Sgt. Jeffrey Lehner was extremely proud to serve his country in Afghanistan, Pakistan, and elsewhere, but abhorred the concept of taking lives. To fight the enemy was one thing, Jeff said, but to kill innocent civilians was something his heart could not handle. While the government tells us we are going after only military and outlaw institutions, the truth is we are bombing civilian villages, killing mothers and children by the thousands. Jeffrey used to tell me how he and his buddies would save their daily rations to give to the starving locals who gathered at the camp borders by the hundreds.
In Afghanistan, when he was reassigned from a night flight onto perimeter duty, the plane went down and killed all eight of his fellow squad members. The man who replaced him that night as flight engineer left behind a wife and three children. Jeff never forgave himself for not being on that plane. Given its Special Ops status, Jeff was the only one to know about the flight and was assigned the gruesome task of retrieving his friends’ body parts. Often he did not know a part of the plane from a body part until he picked it up. This scar ran deep in Jeff and was never healed. He constantly suffered from “survivor guilt” nightmares. Being part of Special Ops, Jeff’s missions were not to be discussed with anyone under a certain clearance, so he suffered in silence until, two years after returning home, he joined a PTSD support group.

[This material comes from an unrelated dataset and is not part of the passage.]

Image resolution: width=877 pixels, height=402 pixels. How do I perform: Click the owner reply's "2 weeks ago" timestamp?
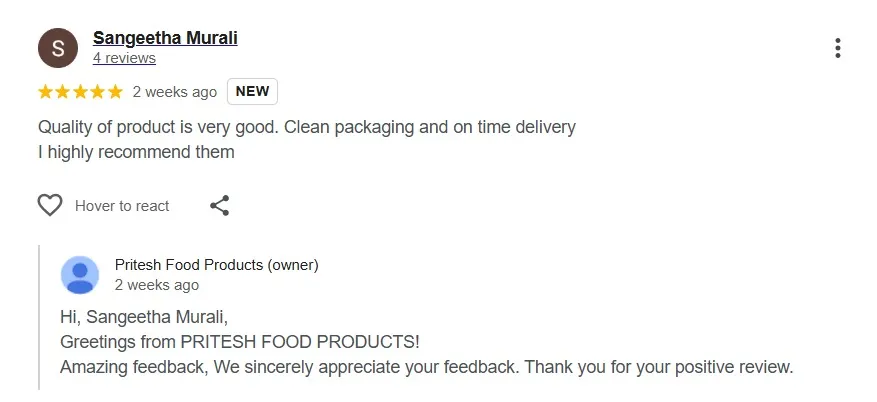click(x=156, y=285)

There is much here, according to the laws of our country, I should not have said. But I am willing to be the small voice in a small town speaking the truth: Our government lures people into service with promises of benefits and glory but fails them when they return. We are fed propaganda to distract us from the facts: We fly in no-fly zones, have allowed the free flow of opium production in exchange for strategic base locations, and take what is not ours to take. We sacrifice one man or ten thousand for the greater good, but when it comes time to repair the damage, all we give our vets is a pile of paperwork and a long list of excuses. It takes six months of training to be a Marine, but only two days to be re-acclimated into society. These heroes need equal time to debrief – or, as Jeff called it, “de-brainwash.”
Veterans’ benefits are being slashed, and the bureaucratic BS involved in getting help is as torturous as suffering the original trauma. Jeffrey applied for benefits for his injuries but, because of the restricted clearance of his missions, was denied and told he was never there. Imagine serving your country with pride and honor and then being told you weren’t there – you didn’t exist. Only those who serve know the torment of suffering from PTSD and the stigma of coming to the point of admitting they need help.
I have great faith in our government’s ability to make the man into a Marine; now, I ask, use that same program to make the Marine back into a man. A six-month psychiatric program should be mandatory immediately prior to release. What we as a country do to those who serve is an insult and an injustice, and it must be stopped.
Give these great men back what they sacrificed in the name of freedom: themselves.
I lost a hero, a protector, a love, and a life partner. My daughter lost a daddy. My mother and father lost a surrogate son. The country lost a man blessed with the capacity for greatness but stunted by our nationwide unwillingness to change the system.
God bless every man and woman brave and honorable enough to sacrifice so greatly in the name of the U.S.A. God bless those suffering alongside those stricken with PTSD. God bless those returning from tours of duty; I pray they don’t meet the same fate as my dear Jeffrey. I assure you that across this great country many people are going through this same thing. Can’t we change this? Is a good debriefing that incomprehensible?
Jeffrey was not only a Marine – he was not expendable. He was my best friend, and I loved him with all my heart.